A giddy excitement burns through newsrooms when there’s talk of a military action. War has built-in drama, pathos, characters, heroes, villains, patriotism, action – not to mention gripping images, the kind civilians will never witness firsthand.
Generations of reporters have travelled to war zones to gloriously “bear witness,” thanked all the while for their bravery, documenting battles and their aftermaths. We give play-by-plays of skirmishes, document derring-do, and photograph the limbless and lifeless victims.
What we often fail to do is step back and reflect on the meaning of the larger war, and its likely legacy. Patriotism plays a part, especially if a reporter is covering troops from their own country. And then there’s the inconvenient fact that journalists gain a lot out of covering wars. These are career-making assignments, sure to win accolades and awards. And while covering war is anything but easy, it’s not hard to find good stories that will move audiences.

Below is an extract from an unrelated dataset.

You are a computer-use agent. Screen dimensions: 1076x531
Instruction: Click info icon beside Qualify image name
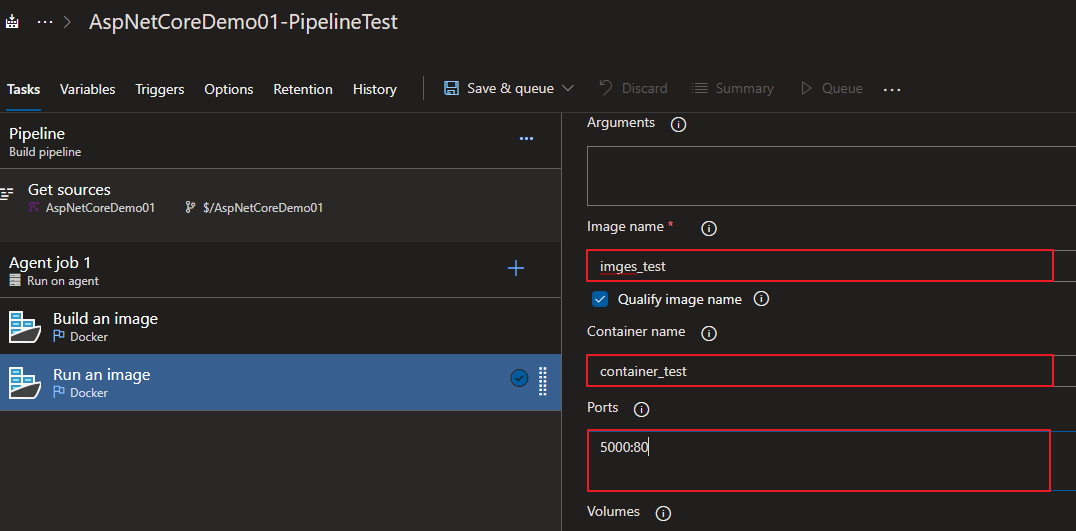(x=761, y=299)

What few editors want, though, is the big picture analysis. That’s seen as the realm of academics and pundits. When I speak to young journalists about covering war, I compare it to being assigned to cover a forest clearcut. One can get gripping images of loggers dripping sweat, brandishing huge saws. Details about the animals losing their homes will draw in readers. And the whirring of blades and thud of trees falling make for compelling sound. But if you get lost in the minutia of the details of the clearcutting process, you might miss the disappearing forest for the trees.
By many accounts, Afghanistan was an untenable fight, against local forces that have outgeneraled armies for centuries. Politicians and military officers made the decisions to invade, and they decided how that occupation would play out. But many of us who have reported on the war stepped into the trap reporters often fall into, entranced by the drama of battles and the spin of military leaders.
Erik Slavin, an editor at Stars & Stripes, did a content analysis of coverage of the Afghan war in the New York Times and the Wall Street Journal during the first year of the invasion and in 2018, when he conducted the study. His findings were illuminating. Using “framing theory” established by political scientist Shanto Iyengar, he categorized coverage as falling into either “episodic” or “thematic” frames. Put simply, episodic focuses on individuals and stories, often responding to breaking news events: trees. Thematic, by contrast, looks at events in the context of larger trends: forest.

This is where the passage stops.